Nurse: Martin Raff has set up two general questions that I think we should try to address in this discussion. One concerns the nature of this timer (and we could add to this, why is the timer needed). The second is this relationship between stem cells and progenitors, and what we mean by this. But I'll start with a specific question. If it is only 6—7% of the cells that undergo one or two more extra divisions, is that sufficient to account for the p27~ l~ mutant phenotype with respect to cell number?

Raff: In the population of postnatal day 7 (P7) precursor cells, there are some that will only go through one division before they stop, and others that go through up to eight cell divisions. The ones that will go through up to eight divisions are in a minority. In the p27-deficient population, the whole curve is shifted to the right, but the ones at the extreme right hand side of the curve, which we suspect are the least mature, are easiest to detect as abnormal because they go through more divisions than any normal P7 precursor cell. In normal mice, the cardiac myocytes have all dropped out of division by P1 or P2. In the p27 knockout, there are still cells dividing at P4 and you end up with many more cells, but the cells are much smaller.

Reik: Is it true that the phenotype of that knockout is not present at birth, so at birth they are normal size?

Raff: They are normal size if you weigh the mice.
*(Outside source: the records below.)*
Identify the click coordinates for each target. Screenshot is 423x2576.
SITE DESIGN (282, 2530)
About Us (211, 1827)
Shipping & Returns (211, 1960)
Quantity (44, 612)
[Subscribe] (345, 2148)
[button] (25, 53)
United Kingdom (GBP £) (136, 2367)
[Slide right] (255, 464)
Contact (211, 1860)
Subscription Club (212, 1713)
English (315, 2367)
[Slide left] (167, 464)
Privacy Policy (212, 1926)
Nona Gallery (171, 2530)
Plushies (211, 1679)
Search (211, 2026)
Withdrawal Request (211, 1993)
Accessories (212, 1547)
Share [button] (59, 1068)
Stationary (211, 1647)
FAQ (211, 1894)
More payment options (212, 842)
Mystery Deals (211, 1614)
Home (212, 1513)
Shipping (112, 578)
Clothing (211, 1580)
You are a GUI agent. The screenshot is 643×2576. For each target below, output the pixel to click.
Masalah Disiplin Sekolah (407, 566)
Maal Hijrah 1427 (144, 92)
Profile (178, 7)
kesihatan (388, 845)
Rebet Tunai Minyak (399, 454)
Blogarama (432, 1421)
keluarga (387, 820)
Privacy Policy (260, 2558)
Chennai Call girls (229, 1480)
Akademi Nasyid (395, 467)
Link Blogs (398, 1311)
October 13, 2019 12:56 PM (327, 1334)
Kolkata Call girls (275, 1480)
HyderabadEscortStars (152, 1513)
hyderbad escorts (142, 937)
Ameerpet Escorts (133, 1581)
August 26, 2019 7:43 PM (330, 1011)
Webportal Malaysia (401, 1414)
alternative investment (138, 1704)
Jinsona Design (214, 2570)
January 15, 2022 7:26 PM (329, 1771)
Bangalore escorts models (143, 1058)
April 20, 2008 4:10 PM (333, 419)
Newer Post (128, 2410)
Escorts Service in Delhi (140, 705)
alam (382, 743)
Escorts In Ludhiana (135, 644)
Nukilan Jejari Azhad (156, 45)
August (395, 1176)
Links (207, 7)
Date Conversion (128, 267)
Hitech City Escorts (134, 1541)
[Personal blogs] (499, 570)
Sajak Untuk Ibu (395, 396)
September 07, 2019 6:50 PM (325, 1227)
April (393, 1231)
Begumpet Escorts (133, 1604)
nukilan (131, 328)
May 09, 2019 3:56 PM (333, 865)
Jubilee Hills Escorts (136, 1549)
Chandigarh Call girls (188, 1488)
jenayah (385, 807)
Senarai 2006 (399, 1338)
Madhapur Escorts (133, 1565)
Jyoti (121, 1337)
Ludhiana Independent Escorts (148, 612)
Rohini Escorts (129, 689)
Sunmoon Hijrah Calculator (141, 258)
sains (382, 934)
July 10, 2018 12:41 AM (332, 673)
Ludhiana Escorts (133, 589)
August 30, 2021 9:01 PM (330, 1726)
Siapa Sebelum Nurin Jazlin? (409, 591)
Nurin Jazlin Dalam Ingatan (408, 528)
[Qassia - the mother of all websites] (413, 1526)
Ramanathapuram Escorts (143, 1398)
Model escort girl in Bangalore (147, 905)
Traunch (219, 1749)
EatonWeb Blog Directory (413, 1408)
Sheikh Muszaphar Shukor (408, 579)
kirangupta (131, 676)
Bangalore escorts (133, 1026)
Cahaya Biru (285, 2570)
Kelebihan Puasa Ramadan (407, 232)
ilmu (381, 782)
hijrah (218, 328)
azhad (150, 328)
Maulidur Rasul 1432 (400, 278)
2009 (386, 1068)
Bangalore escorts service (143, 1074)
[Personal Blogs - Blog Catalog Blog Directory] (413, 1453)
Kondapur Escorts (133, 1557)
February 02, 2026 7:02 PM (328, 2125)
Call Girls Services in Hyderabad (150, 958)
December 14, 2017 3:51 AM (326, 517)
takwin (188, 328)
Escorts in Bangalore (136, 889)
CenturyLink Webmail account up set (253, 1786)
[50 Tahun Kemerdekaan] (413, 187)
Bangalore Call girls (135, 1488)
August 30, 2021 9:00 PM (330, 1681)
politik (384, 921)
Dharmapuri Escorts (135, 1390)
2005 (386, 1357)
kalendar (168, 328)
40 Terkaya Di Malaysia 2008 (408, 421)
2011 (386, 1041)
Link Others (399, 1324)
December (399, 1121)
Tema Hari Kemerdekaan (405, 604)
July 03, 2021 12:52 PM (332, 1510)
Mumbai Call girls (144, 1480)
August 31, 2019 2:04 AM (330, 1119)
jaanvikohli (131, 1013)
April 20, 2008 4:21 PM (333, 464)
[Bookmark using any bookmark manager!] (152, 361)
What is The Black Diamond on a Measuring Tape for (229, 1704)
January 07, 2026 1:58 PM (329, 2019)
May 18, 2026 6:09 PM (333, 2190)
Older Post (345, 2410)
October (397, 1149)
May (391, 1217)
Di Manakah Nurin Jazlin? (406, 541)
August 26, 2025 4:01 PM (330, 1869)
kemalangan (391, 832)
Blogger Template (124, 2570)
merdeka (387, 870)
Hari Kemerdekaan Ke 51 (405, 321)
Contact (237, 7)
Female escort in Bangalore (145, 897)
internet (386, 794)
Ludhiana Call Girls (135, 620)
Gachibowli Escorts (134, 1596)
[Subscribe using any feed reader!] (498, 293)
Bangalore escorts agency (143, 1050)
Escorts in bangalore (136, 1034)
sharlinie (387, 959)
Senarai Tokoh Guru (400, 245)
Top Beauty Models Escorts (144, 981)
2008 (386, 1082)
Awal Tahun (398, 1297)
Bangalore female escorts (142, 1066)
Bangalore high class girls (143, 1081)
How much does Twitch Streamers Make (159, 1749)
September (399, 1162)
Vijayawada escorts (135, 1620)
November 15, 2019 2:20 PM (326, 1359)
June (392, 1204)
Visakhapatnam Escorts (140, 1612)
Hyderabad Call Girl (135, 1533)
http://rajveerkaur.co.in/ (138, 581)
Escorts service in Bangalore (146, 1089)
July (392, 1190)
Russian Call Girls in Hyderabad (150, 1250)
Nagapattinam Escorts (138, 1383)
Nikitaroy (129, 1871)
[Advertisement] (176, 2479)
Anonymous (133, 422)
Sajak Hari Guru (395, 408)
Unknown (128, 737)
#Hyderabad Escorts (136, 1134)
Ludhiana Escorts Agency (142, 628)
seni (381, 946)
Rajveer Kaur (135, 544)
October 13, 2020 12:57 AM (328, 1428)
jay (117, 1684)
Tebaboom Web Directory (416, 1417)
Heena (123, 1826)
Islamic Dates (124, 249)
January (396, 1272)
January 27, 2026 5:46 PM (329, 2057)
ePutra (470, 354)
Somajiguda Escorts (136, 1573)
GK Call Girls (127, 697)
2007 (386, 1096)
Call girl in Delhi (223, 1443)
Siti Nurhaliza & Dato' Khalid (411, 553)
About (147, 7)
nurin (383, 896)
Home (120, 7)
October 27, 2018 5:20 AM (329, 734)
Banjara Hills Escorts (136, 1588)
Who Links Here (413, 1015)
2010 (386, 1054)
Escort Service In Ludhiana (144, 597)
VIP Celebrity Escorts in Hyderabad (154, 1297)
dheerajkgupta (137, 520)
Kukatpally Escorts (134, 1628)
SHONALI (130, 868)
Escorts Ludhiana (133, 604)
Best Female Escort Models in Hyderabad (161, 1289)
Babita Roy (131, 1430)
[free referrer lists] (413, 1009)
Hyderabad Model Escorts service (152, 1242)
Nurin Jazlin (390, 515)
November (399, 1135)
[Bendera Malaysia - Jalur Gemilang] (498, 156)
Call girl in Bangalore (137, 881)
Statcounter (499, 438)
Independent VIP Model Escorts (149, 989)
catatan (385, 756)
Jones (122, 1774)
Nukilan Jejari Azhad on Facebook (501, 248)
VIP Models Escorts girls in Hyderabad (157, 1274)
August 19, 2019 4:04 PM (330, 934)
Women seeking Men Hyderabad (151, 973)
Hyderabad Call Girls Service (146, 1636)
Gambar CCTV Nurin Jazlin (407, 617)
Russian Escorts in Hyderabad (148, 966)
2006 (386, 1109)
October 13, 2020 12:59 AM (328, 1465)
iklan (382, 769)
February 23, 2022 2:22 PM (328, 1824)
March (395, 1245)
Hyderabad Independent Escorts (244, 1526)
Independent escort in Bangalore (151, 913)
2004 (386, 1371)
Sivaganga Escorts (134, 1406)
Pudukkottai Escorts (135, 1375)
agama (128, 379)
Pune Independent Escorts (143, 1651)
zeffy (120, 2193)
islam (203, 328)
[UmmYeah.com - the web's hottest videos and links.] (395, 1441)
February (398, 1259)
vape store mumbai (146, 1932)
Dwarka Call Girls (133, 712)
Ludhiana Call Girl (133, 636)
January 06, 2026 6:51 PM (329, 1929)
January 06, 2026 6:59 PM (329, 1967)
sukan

But if you look carefully at cell number, there is a phenotype at birth.

Leevers: What happens to the p27 levels when you shift the temperature?

Leevers: In the p27 knockout mice, is the expression of the other proteins you showed us affected?

Raff: We don't know.

Mailer: What sort of process could be going faster at a lower temperature?

Raff: It could simply be that the degradation of p27 is decreased more by low temperature than p27 synthesis.

Mailer: Have you used these new phospho-specific antibodies to Cdc2 to examine the cycles of tyrosine phosphorylation and dephosphorylation?

Raff: No, it would be interesting to do that.

Mailer: In Xenopus, raising p27 also raises tyrosine phosphorylation of Cdc2, possibly through indirect effects on Wee1.

Nasmyth: The key underlying question is what determines how big an organ or organism gets, for which this model system might be relevant. There are two hypotheses that come to mind. One is that the bigger you get, the more of something you make and you create a concentration that is somehow related to the mass of the tissue. The other is the timer. It seems to me that one of the predictions of the timer hypothesis is that in the absence of any cell death, it is not clear how the timer can be regulated. Is that correct?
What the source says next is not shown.